Quote the lines between the one holding "Given: Click the red 50.00% 勝率 value" and the one holding "Instruction: Confirm export", inclusive, leaving out the pictures.
*** MATERIAL PROVIDED
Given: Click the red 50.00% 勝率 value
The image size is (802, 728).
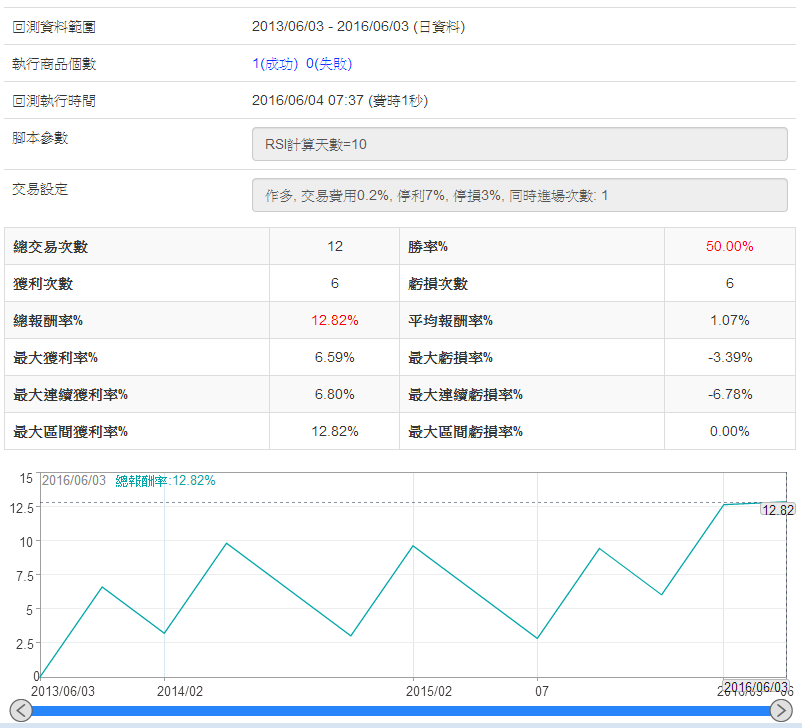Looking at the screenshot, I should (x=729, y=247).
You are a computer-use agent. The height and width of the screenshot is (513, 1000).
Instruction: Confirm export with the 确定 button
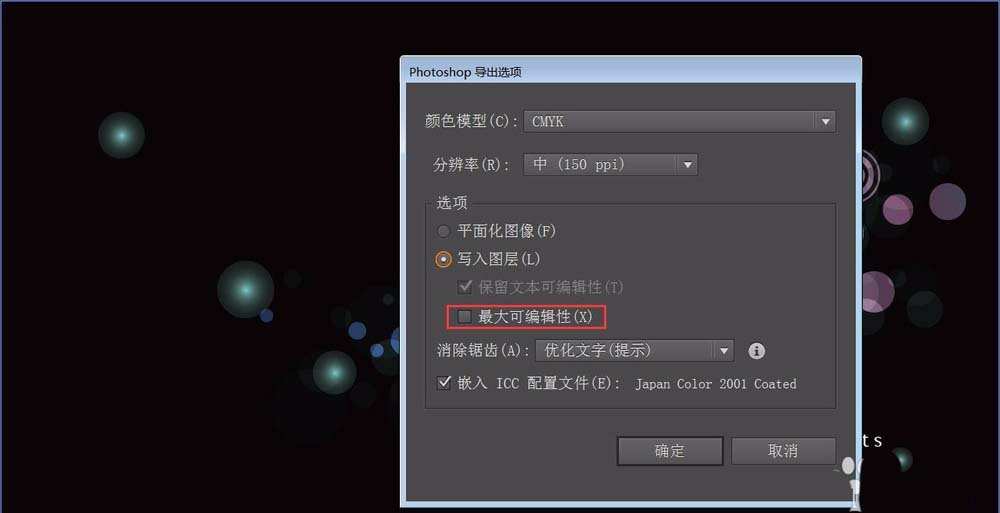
******
*** MATERIAL PROVIDED
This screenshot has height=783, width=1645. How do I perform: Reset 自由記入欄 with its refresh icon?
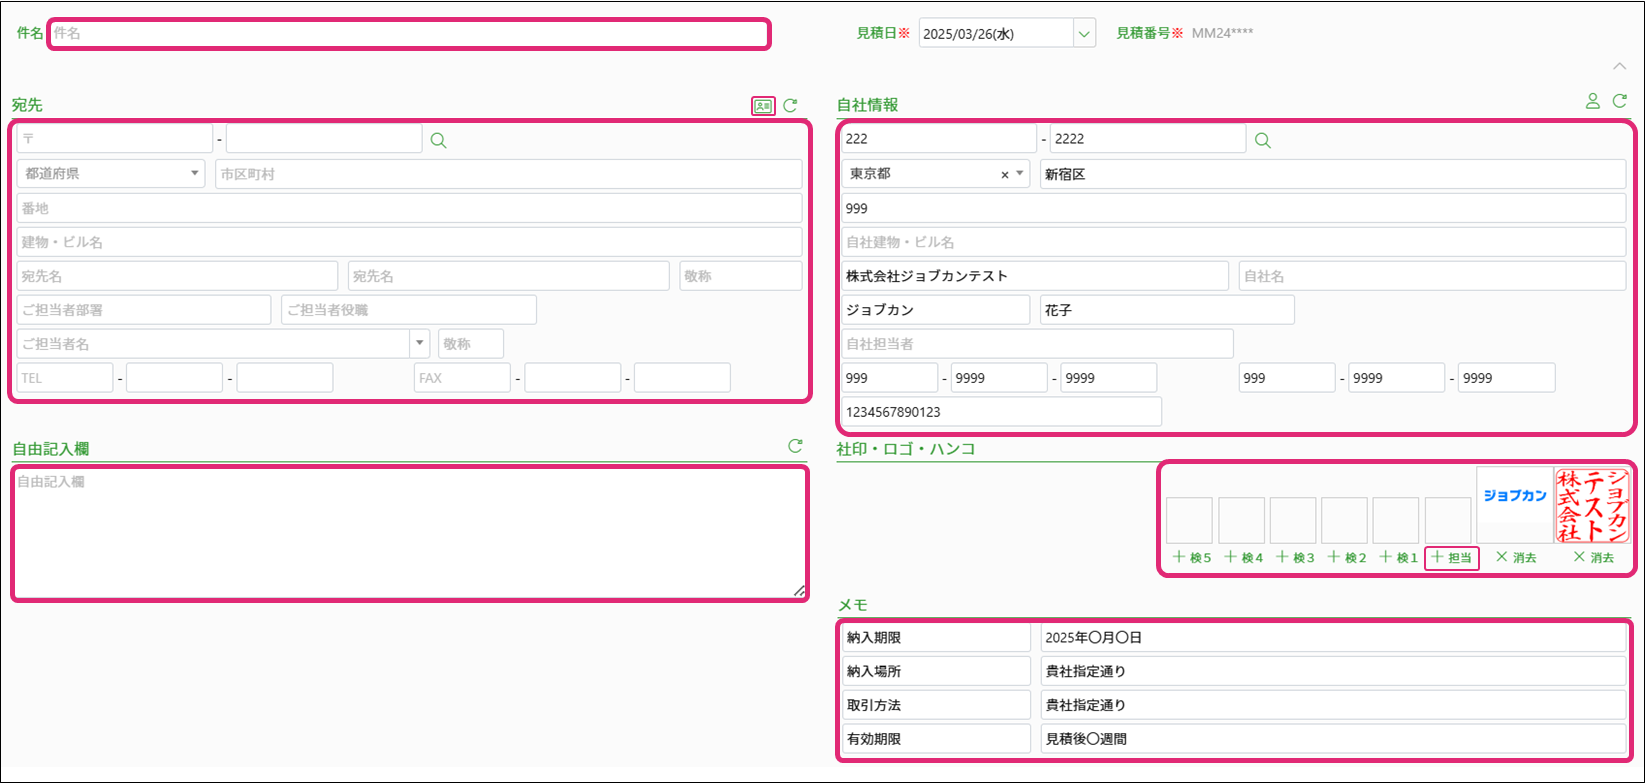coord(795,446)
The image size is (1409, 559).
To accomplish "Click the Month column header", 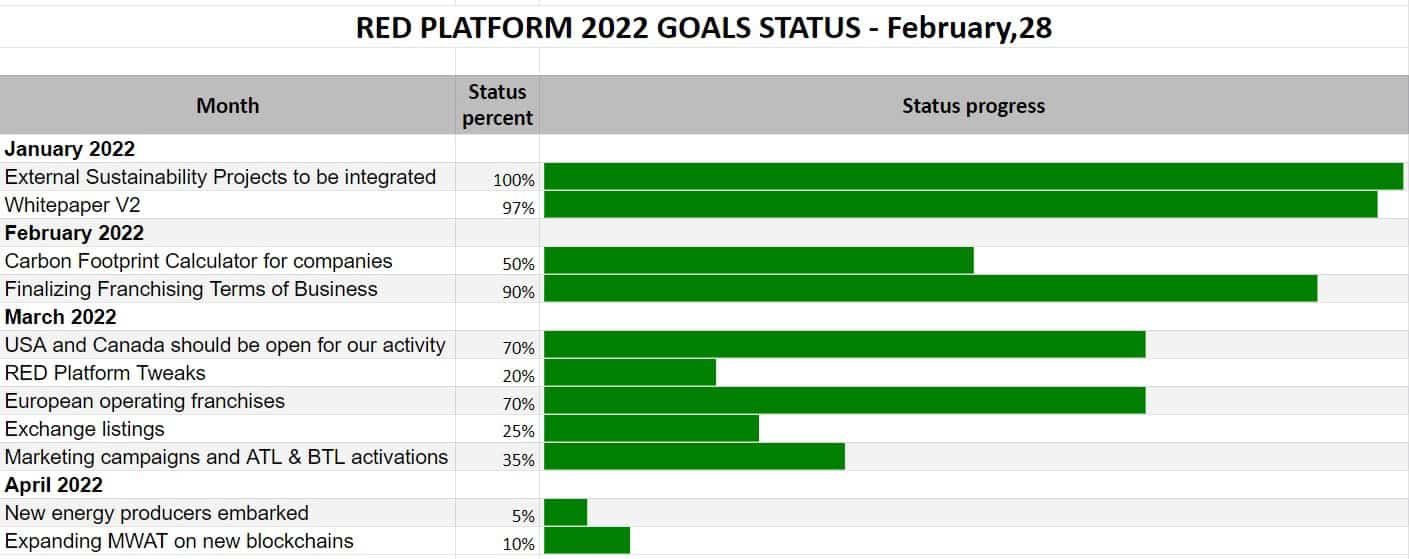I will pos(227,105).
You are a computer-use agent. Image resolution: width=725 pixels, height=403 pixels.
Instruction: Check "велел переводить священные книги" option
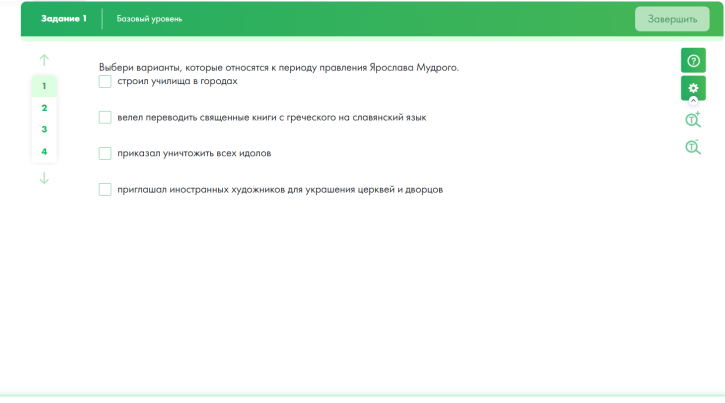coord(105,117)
******
## REPLY
Given: Click the red 50.00% 勝率 value
The image size is (802, 728).
Looking at the screenshot, I should (x=729, y=247).
You are a computer-use agent. The height and width of the screenshot is (513, 1000).
Instruction: Confirm export with the 确定 button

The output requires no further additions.